B Vitamins May Slow Brain Atrophy
High levels of homocysteine have been linked to brain atrophy in the elderly (Sachdev PS, Prog Neuropsychopharmacol Biol Psychiatry 2005;29(7):1152– 1161). Given that taking B vitamins can lower plasma homocysteine levels, a group of researchers recently examined whether supplemental B vitamins could slow the rate of brain atrophy in elderly people with mild cognitive impairment (MCI).
In this randomized, double-blind controlled trial, 168 participants over age 70 were given either a combination of high dose folic acid, vitamin B6, and vitamin B12 (n=85); or a pill placebo (n=83) for a period of two years. Participants had brain MRIs at the start and end of the trial to measure brain atrophy. The supplemental vitamins were administered as a single tablet containing 0.8 mg folic acid, 0.5 mg cyanocobalamin (vitamin B12), and 20 mg pyridoxine HCl (vitamin B6).
Treatment response was measured in relation to plasma homocysteine levels.
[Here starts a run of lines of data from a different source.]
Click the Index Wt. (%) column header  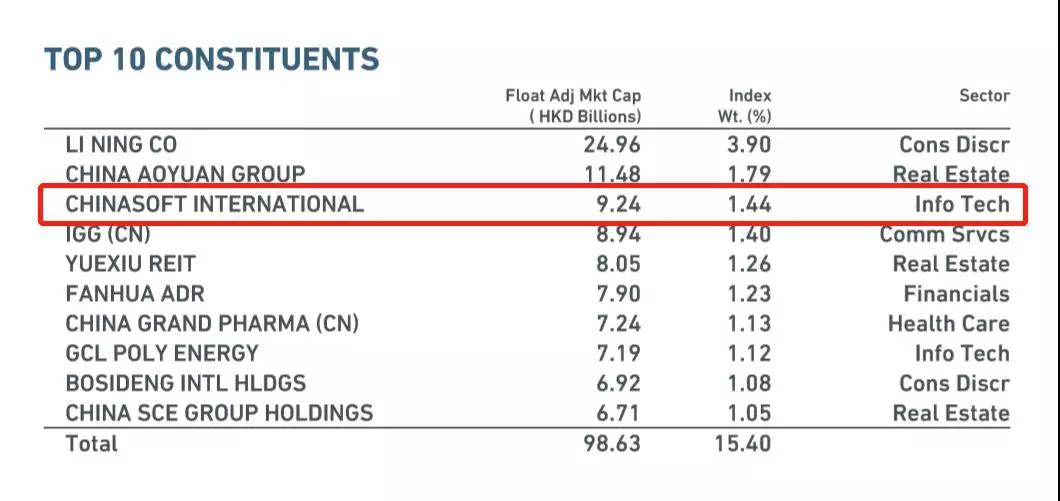pyautogui.click(x=750, y=105)
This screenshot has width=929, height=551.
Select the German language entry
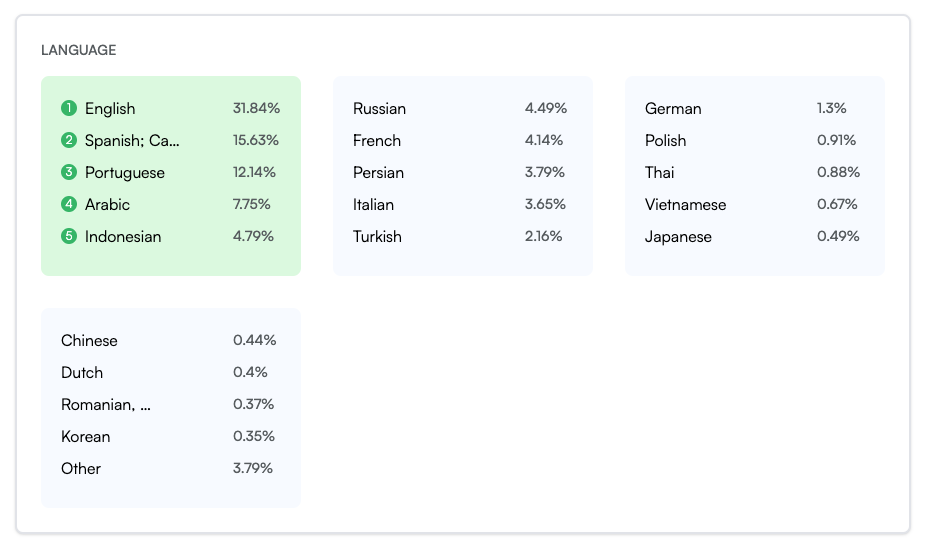click(673, 108)
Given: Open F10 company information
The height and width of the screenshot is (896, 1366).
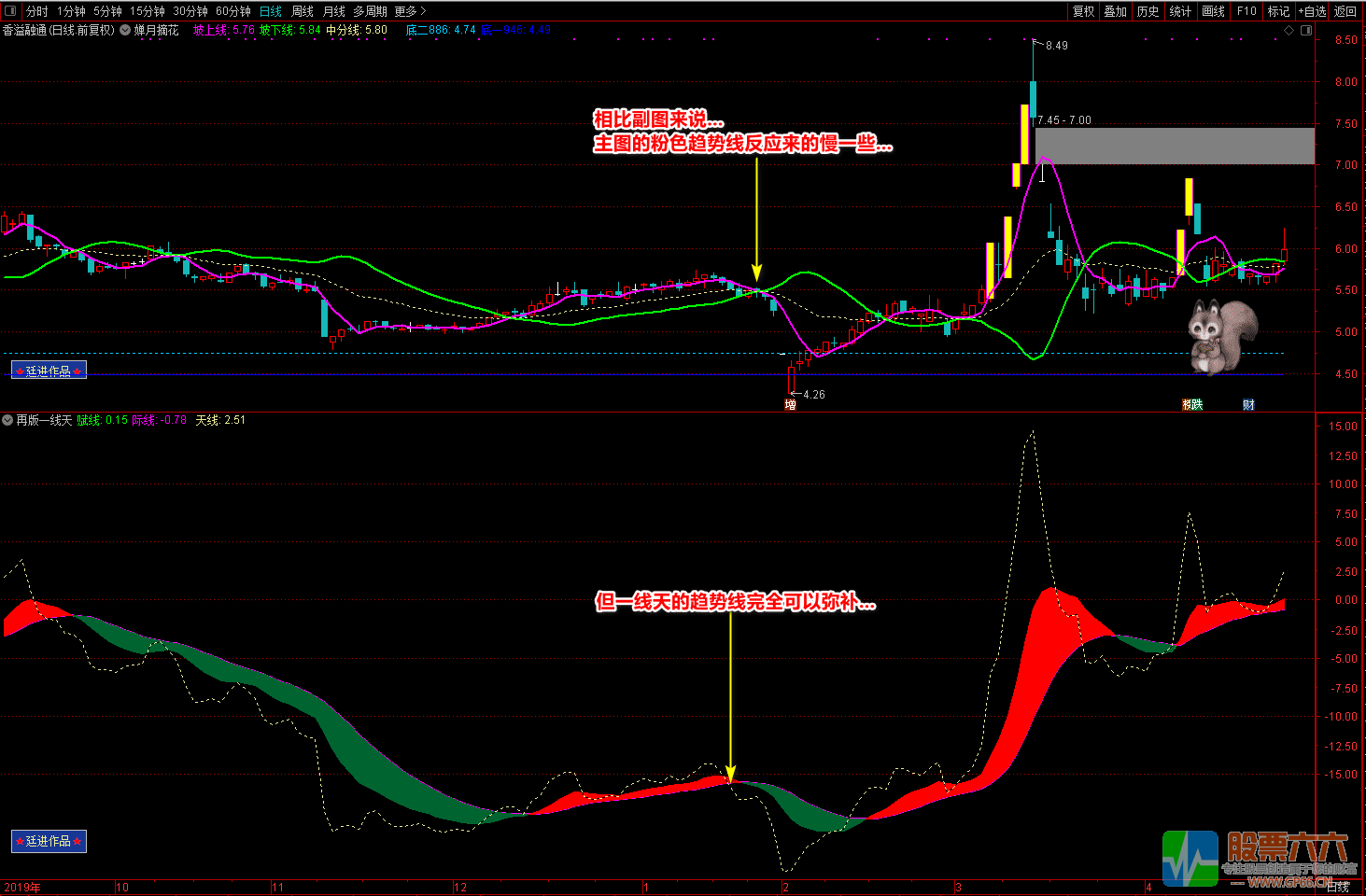Looking at the screenshot, I should pos(1246,11).
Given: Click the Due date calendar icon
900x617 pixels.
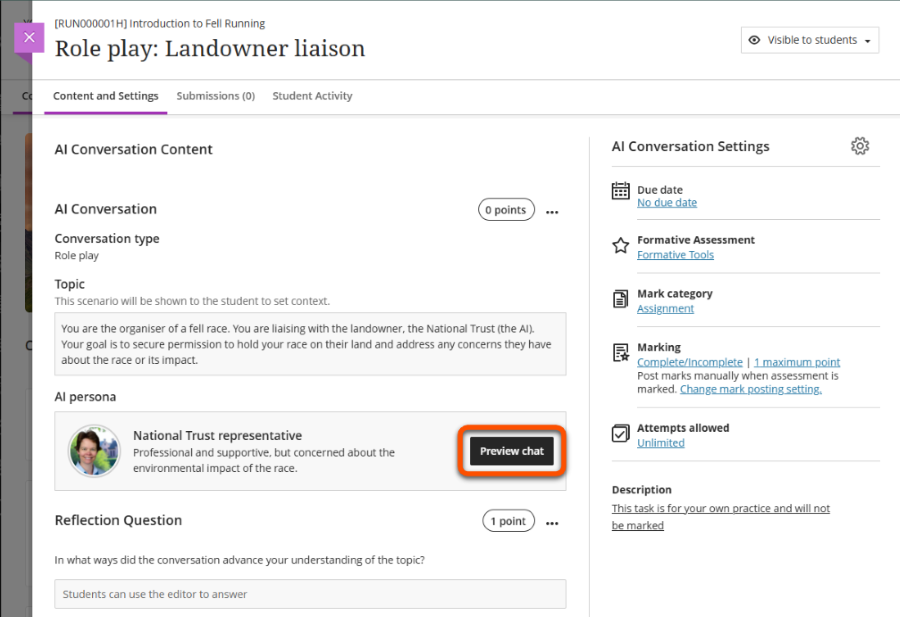Looking at the screenshot, I should click(x=620, y=191).

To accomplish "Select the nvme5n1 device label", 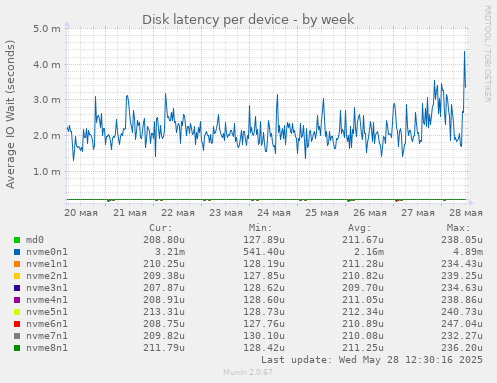I will coord(47,312).
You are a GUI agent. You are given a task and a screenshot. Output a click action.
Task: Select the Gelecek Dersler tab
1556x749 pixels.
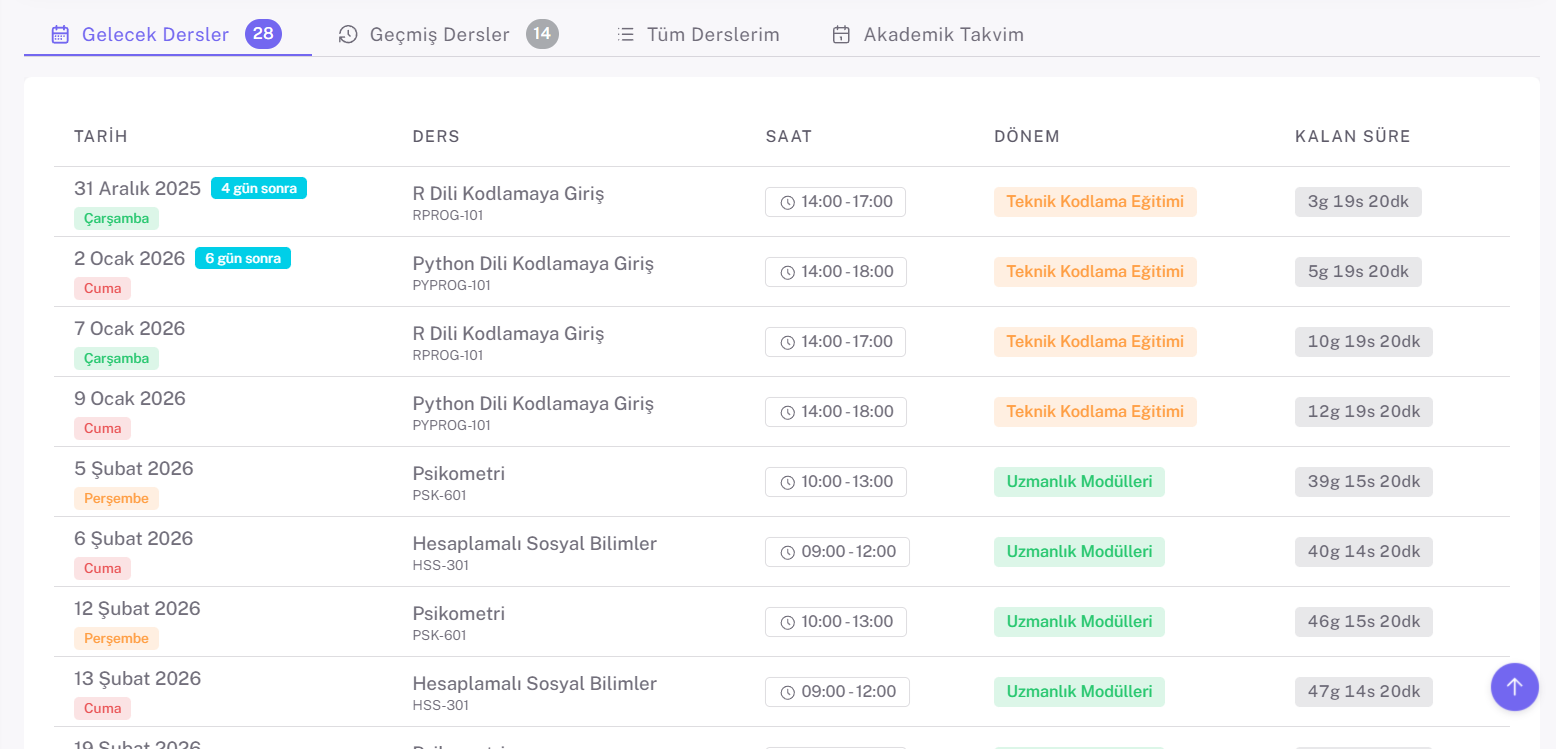click(155, 35)
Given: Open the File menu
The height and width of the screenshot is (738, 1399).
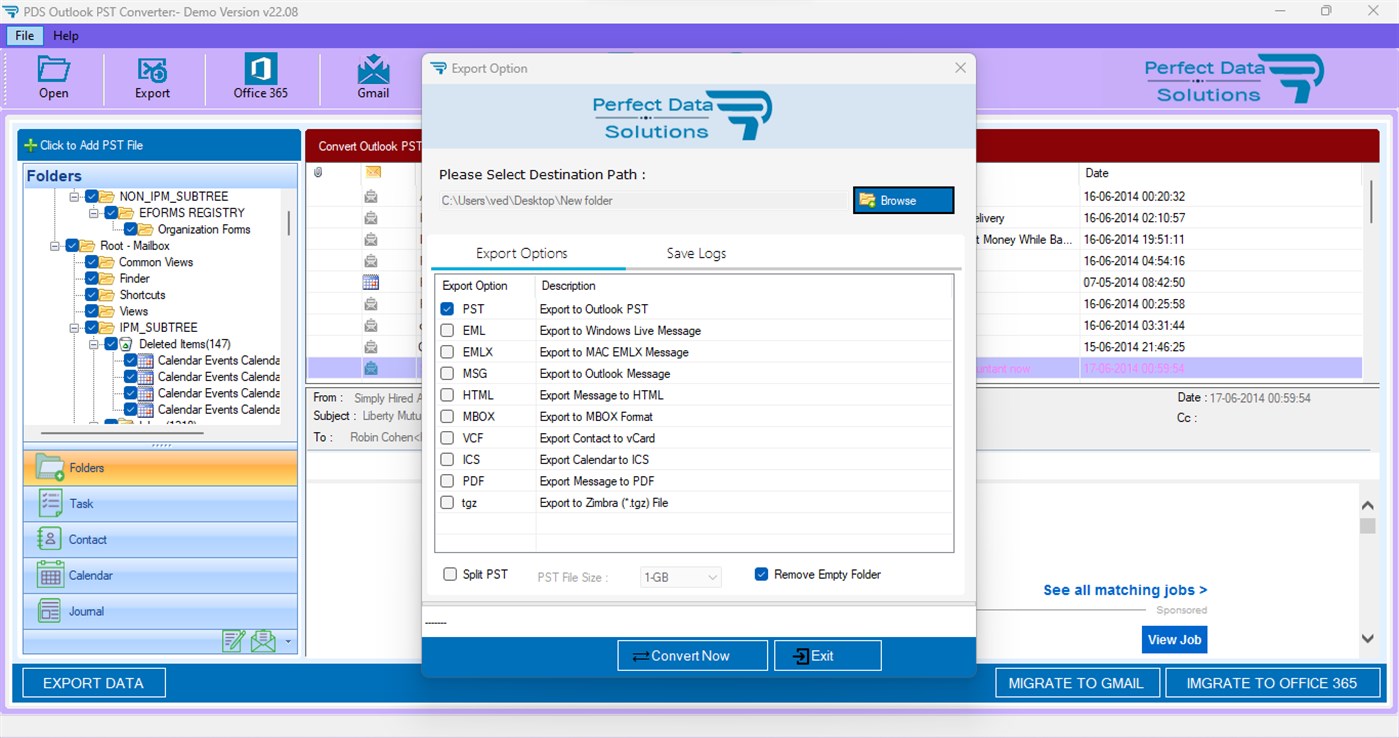Looking at the screenshot, I should (x=23, y=35).
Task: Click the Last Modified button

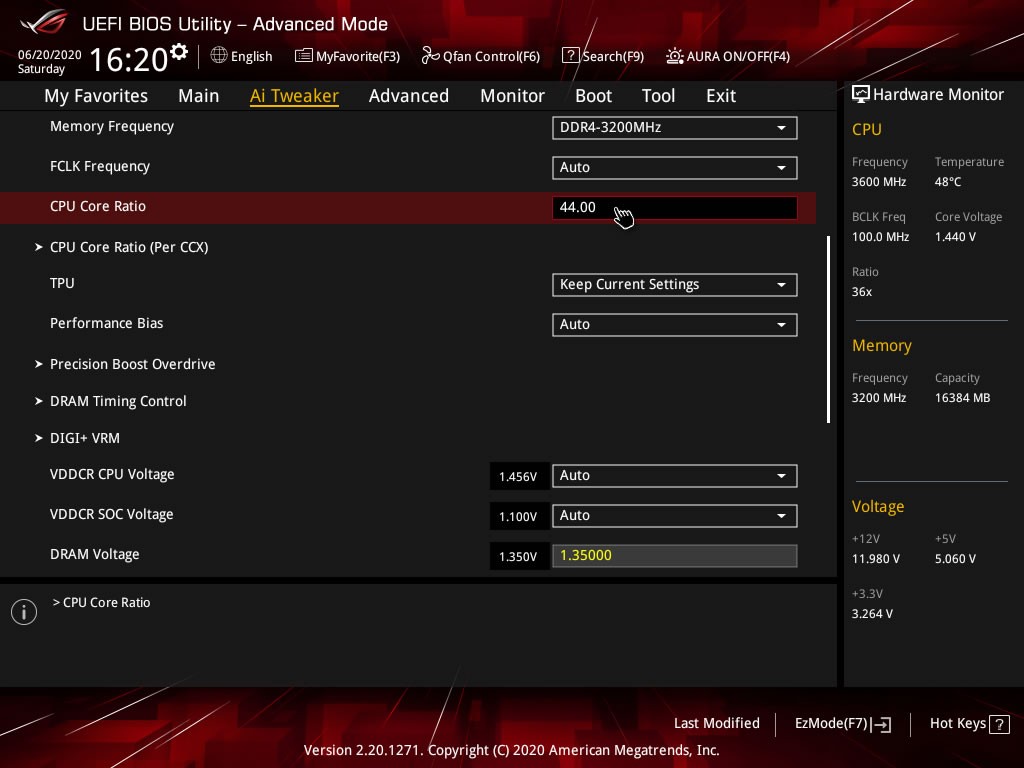Action: (x=716, y=723)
Levels decreased by 22.5% in the active treatment group and increased by 7.7% in the placebo group. The mean rate of brain atrophy per year was 0.76% in the active treatment group vs 1.08% in the placebo group. After researchers adjusted for age, they found the rate of brain atrophy was 29.6% less in the active treatment group than the placebo group.
Participants took a number of cognitive tests at the start and finish of the study, and final cognitive test scores were related to the rate of atrophy, ie, patients who had faster rates of atrophy performed worse than those with slowed atrophy. Study authors plan to present detailed finding on cognition in a future paper (AD Smith et al, PLoS ONE 2010;5(9):e12244).
TCPR’s Take: It looks like high levels of B vitamins can slow the rate of brain atrophy. Considering there aren’t any major side effects related to taking B vitamins, suggesting supplemental folic acid, B6, and B12 to our patients with minor cognitive decline is something we can easily put into practice. Take into consideration, however, that some of the authors of this study may have a financial interest in the success of the vitamins—the main author holds a patent on a brand of folic acid to treat Alzheimer’s disease, and he and another author have received speaking honoraria from the maker of the supplemental vitamins used in the study.